## WHAT IS NEEDED:
Retype the records below exactly as they appear.

## EXTRACTED INFORMATION:

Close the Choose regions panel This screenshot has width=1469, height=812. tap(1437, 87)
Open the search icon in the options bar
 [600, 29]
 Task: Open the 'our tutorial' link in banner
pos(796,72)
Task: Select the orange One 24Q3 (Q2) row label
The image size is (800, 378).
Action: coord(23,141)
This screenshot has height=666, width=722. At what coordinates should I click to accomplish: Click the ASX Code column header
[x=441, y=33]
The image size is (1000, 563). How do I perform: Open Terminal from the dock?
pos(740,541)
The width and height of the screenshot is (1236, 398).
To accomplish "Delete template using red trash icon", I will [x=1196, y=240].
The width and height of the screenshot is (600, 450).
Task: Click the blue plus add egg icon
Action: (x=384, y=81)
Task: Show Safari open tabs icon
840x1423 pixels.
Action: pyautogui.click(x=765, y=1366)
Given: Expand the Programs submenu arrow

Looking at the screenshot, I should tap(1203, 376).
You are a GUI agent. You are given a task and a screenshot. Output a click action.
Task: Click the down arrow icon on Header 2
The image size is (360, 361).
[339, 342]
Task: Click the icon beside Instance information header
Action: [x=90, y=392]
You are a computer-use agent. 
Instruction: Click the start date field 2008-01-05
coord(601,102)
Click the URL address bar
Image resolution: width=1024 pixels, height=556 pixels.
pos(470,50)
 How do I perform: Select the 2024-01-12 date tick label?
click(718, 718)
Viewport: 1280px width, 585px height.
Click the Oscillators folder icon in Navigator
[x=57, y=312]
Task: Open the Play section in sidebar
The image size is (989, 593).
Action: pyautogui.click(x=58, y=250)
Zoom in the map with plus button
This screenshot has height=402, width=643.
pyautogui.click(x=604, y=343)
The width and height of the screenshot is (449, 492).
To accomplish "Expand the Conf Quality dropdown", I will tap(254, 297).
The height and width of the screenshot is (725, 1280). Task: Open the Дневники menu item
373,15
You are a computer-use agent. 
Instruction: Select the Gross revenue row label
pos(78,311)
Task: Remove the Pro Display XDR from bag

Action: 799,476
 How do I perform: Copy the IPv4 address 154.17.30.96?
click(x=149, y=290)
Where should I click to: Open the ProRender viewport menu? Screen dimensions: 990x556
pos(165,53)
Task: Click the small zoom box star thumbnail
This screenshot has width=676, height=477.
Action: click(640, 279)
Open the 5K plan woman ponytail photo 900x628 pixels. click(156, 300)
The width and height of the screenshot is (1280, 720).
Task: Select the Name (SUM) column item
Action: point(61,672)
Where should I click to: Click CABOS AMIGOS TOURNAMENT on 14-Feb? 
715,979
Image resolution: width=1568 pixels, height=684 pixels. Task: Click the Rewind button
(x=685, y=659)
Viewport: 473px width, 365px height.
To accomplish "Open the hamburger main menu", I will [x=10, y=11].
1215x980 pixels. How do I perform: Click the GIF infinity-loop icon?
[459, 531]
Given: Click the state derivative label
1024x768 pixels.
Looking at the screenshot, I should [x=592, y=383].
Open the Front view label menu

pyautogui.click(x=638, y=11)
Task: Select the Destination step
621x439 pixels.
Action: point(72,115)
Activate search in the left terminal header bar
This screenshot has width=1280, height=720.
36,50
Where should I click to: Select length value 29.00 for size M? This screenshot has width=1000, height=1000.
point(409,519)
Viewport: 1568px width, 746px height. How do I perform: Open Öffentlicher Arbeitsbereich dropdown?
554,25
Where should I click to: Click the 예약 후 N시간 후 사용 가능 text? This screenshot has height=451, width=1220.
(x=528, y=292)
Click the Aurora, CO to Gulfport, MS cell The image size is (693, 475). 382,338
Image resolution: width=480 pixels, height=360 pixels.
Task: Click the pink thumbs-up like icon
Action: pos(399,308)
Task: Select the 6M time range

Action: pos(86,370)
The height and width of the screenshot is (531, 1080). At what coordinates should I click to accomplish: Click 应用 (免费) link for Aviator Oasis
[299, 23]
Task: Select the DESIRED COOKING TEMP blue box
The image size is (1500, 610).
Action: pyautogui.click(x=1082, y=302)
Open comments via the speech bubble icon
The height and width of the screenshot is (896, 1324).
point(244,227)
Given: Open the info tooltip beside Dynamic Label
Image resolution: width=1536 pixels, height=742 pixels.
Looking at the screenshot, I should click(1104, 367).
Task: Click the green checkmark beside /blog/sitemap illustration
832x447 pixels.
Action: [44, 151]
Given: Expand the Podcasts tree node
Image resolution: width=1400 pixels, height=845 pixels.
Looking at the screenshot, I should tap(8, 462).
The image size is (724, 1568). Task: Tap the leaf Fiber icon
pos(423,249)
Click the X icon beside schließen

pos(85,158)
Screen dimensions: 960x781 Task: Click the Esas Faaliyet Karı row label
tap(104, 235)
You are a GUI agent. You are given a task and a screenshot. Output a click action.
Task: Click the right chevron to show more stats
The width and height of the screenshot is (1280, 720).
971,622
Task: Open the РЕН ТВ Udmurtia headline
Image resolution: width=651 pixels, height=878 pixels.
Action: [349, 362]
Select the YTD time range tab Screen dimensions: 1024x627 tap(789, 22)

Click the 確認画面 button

## EXPECTED OUTPUT:
Close the Choose regions panel This screenshot has width=1469, height=812. tap(1437, 87)
Open the search icon in the options bar
 [600, 29]
 Task: Open the 'our tutorial' link in banner
pos(796,72)
Task: Select the orange One 24Q3 (Q2) row label
The image size is (800, 378).
Action: coord(23,141)
This screenshot has height=666, width=722. At what coordinates should I click to accomplish: Click the ASX Code column header
[x=441, y=33]
The image size is (1000, 563). How do I perform: Open Terminal from the dock?
pos(740,541)
The width and height of the screenshot is (1236, 398).
To accomplish "Delete template using red trash icon", I will [x=1196, y=240].
The width and height of the screenshot is (600, 450).
Task: Click the blue plus add egg icon
Action: (x=384, y=81)
Task: Show Safari open tabs icon
840x1423 pixels.
Action: pyautogui.click(x=765, y=1366)
Given: Expand the Programs submenu arrow

Looking at the screenshot, I should tap(1203, 376).
You are a GUI agent. You are given a task and a screenshot. Output a click action.
Task: Click the down arrow icon on Header 2
The image size is (360, 361).
[339, 342]
Task: Click the icon beside Instance information header
Action: [x=90, y=392]
You are a computer-use agent. 
Instruction: Click the start date field 2008-01-05
coord(601,102)
Click the URL address bar
Image resolution: width=1024 pixels, height=556 pixels.
pos(470,50)
 How do I perform: Select the 2024-01-12 date tick label?
click(718, 718)
Viewport: 1280px width, 585px height.
Click the Oscillators folder icon in Navigator
[x=57, y=312]
Task: Open the Play section in sidebar
The image size is (989, 593).
Action: pyautogui.click(x=58, y=250)
Zoom in the map with plus button
This screenshot has height=402, width=643.
pyautogui.click(x=604, y=343)
The width and height of the screenshot is (449, 492).
To accomplish "Expand the Conf Quality dropdown", I will tap(254, 297).
The height and width of the screenshot is (725, 1280). Task: Open the Дневники menu item
373,15
You are a computer-use agent. 
Instruction: Select the Gross revenue row label
pos(78,311)
Task: Remove the Pro Display XDR from bag

Action: 799,476
 How do I perform: Copy the IPv4 address 154.17.30.96?
click(x=149, y=290)
Where should I click to: Open the ProRender viewport menu? Screen dimensions: 990x556
pos(165,53)
Task: Click the small zoom box star thumbnail
This screenshot has width=676, height=477.
Action: click(640, 279)
Open the 5K plan woman ponytail photo 900x628 pixels. click(156, 300)
The width and height of the screenshot is (1280, 720).
Task: Select the Name (SUM) column item
Action: point(61,672)
Where should I click to: Click CABOS AMIGOS TOURNAMENT on 14-Feb? 
715,979
Image resolution: width=1568 pixels, height=684 pixels. Task: Click the Rewind button
(x=685, y=659)
Viewport: 473px width, 365px height.
To accomplish "Open the hamburger main menu", I will [x=10, y=11].
1215x980 pixels. How do I perform: Click the GIF infinity-loop icon?
[459, 531]
Given: Click the state derivative label
1024x768 pixels.
Looking at the screenshot, I should [x=592, y=383].
Open the Front view label menu

pyautogui.click(x=638, y=11)
Task: Select the Destination step
621x439 pixels.
Action: point(72,115)
Activate search in the left terminal header bar
This screenshot has width=1280, height=720.
36,50
Where should I click to: Select length value 29.00 for size M? This screenshot has width=1000, height=1000.
point(409,519)
Viewport: 1568px width, 746px height. How do I perform: Open Öffentlicher Arbeitsbereich dropdown?
554,25
Where should I click to: Click the 예약 후 N시간 후 사용 가능 text? This screenshot has height=451, width=1220.
(x=528, y=292)
Click the Aurora, CO to Gulfport, MS cell The image size is (693, 475). 382,338
Image resolution: width=480 pixels, height=360 pixels.
Task: Click the pink thumbs-up like icon
Action: pos(399,308)
Task: Select the 6M time range

Action: pos(86,370)
The height and width of the screenshot is (531, 1080). At what coordinates should I click to accomplish: Click 应用 (免费) link for Aviator Oasis
[299, 23]
Task: Select the DESIRED COOKING TEMP blue box
The image size is (1500, 610).
Action: pyautogui.click(x=1082, y=302)
Open comments via the speech bubble icon
The height and width of the screenshot is (896, 1324).
point(244,227)
Given: Open the info tooltip beside Dynamic Label
Image resolution: width=1536 pixels, height=742 pixels.
Looking at the screenshot, I should click(1104, 367).
Task: Click the green checkmark beside /blog/sitemap illustration
832x447 pixels.
Action: [44, 151]
Given: Expand the Podcasts tree node
Image resolution: width=1400 pixels, height=845 pixels.
Looking at the screenshot, I should tap(8, 462).
The image size is (724, 1568). Task: Tap the leaf Fiber icon
pos(423,249)
Click the X icon beside schließen

pos(85,158)
Screen dimensions: 960x781 Task: Click the Esas Faaliyet Karı row label
tap(104, 235)
You are a GUI agent. You are given a task and a screenshot. Output a click action.
Task: Click the right chevron to show more stats
The width and height of the screenshot is (1280, 720).
971,622
Task: Open the РЕН ТВ Udmurtia headline
Image resolution: width=651 pixels, height=878 pixels.
Action: [349, 362]
Select the YTD time range tab Screen dimensions: 1024x627 tap(789, 22)

Click the 確認画面 button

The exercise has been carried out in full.